*** Opening of Record excerpts ***

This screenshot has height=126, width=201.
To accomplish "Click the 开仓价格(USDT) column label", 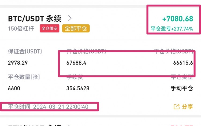I will [86, 51].
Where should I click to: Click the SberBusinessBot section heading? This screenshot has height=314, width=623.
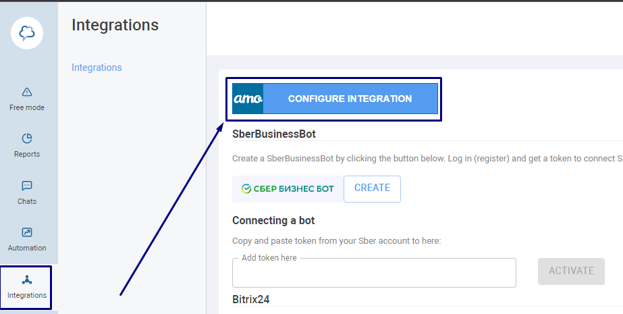(x=274, y=134)
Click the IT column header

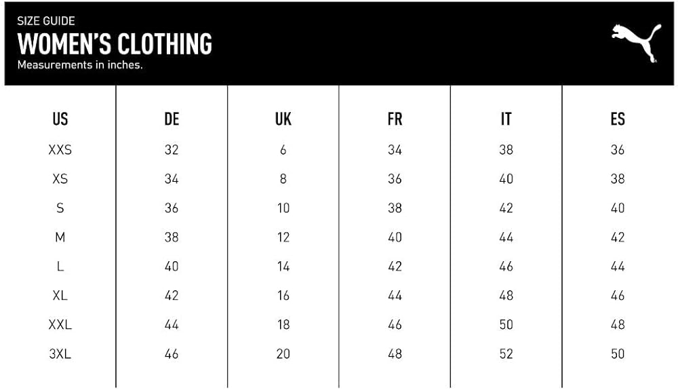pos(506,119)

*** Close of Record excerpts ***

§ **Exercise**: Please repeat, exactly and with nothing else, the lines from the one containing "Where should I" to the last line of the entries, both included, excluding any pictures.

§ **Task output**:
Where should I click to: Click the SberBusinessBot section heading? This screenshot has height=314, width=623.
(x=274, y=134)
Click the IT column header

pos(506,119)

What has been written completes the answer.